- [EXERCISE]:
Would you retype exactly the lines from the one holding "Task: Open emoji reactions button" through the last line of the listing, and only those, without pictures?
SUPPLIED DATA below:
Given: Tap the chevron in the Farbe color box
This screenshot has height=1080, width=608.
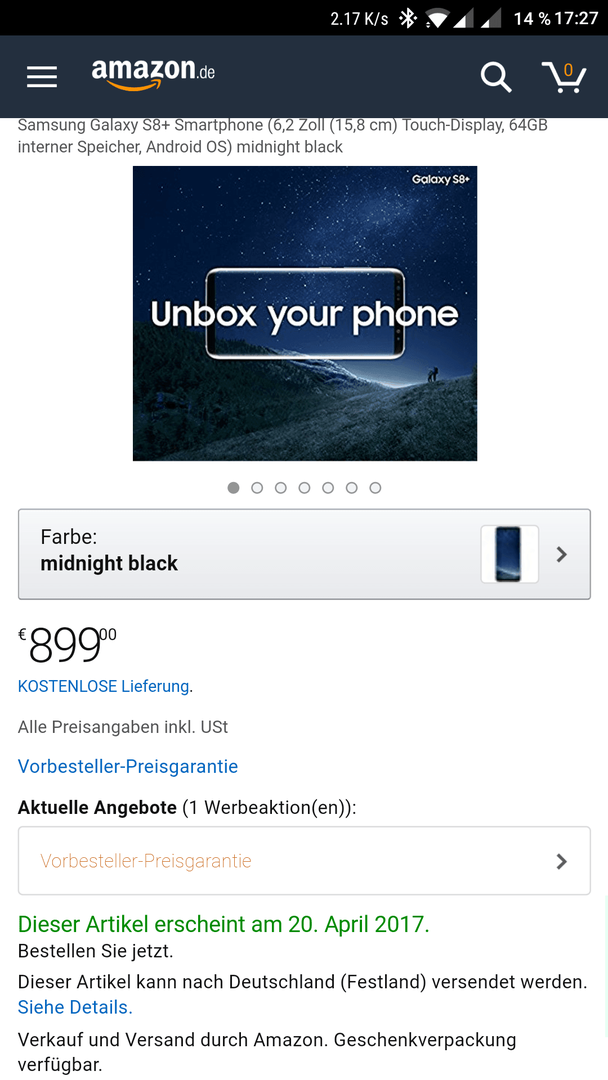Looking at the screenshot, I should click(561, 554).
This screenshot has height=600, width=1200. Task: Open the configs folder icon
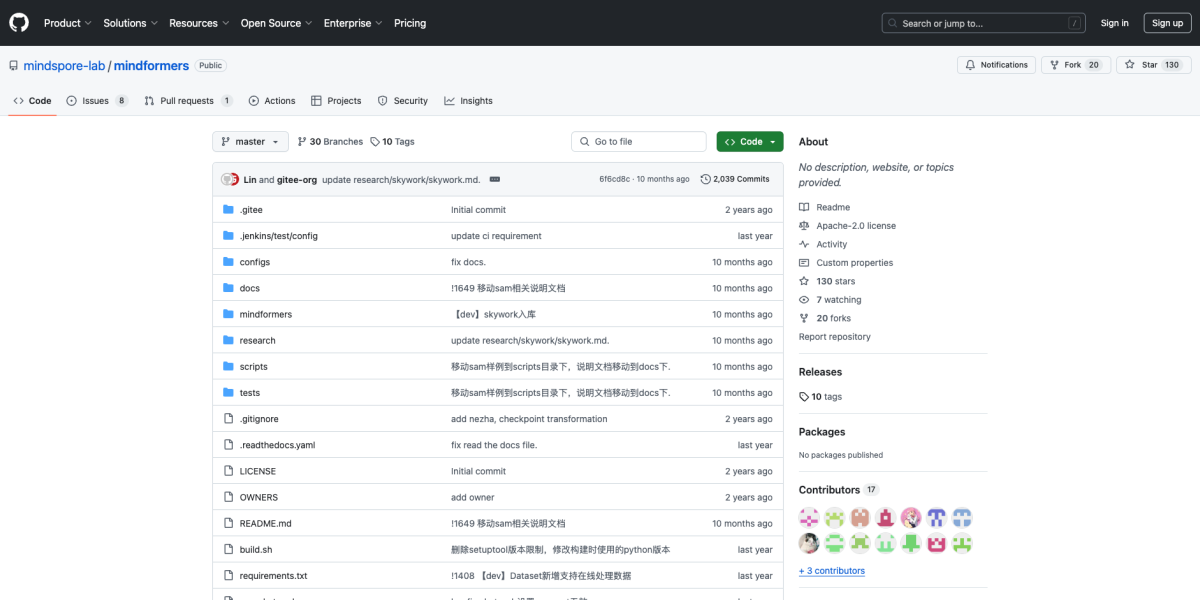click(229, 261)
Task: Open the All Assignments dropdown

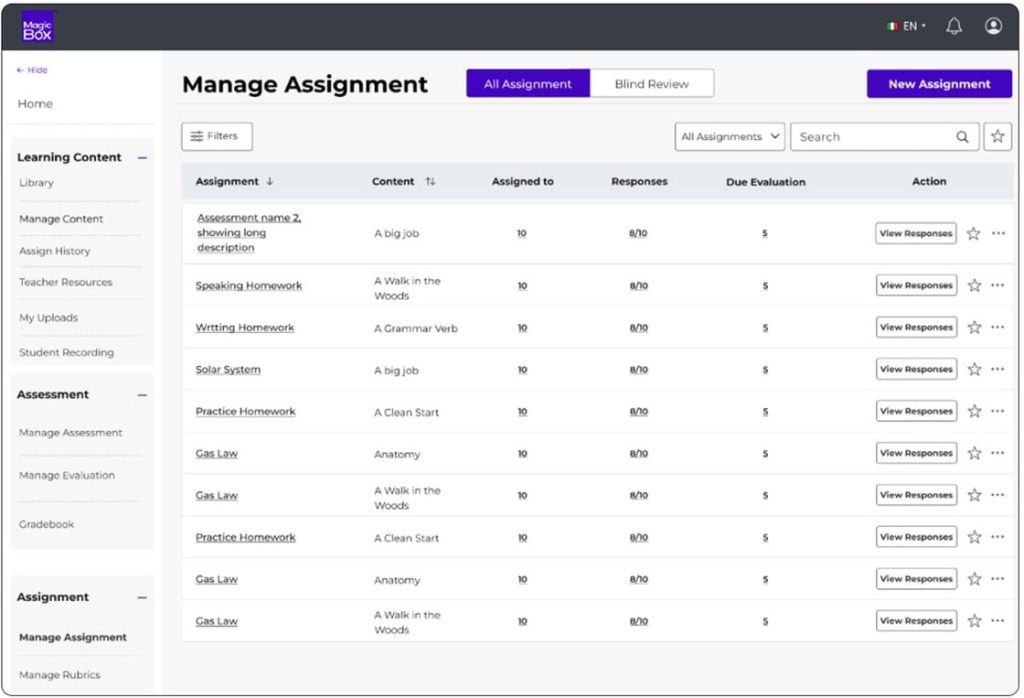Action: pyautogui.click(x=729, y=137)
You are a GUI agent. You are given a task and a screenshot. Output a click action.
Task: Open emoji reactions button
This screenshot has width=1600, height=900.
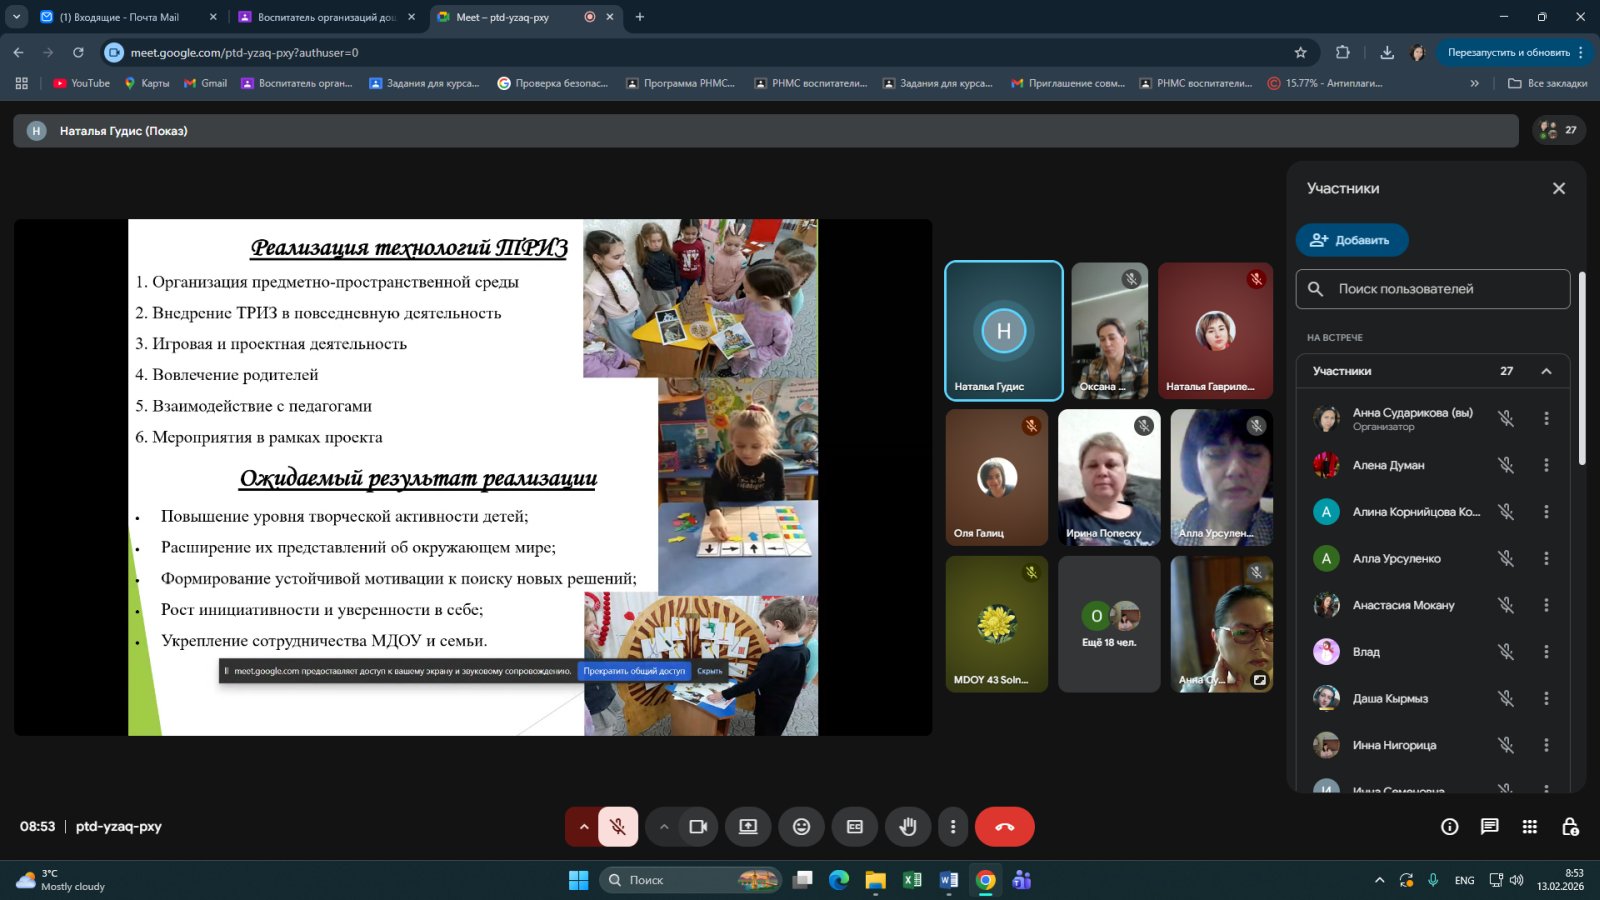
End of SUPPLIED DATA.
- [EXERCISE SOLUTION]:
Task: Open emoji reactions button
This screenshot has width=1600, height=900.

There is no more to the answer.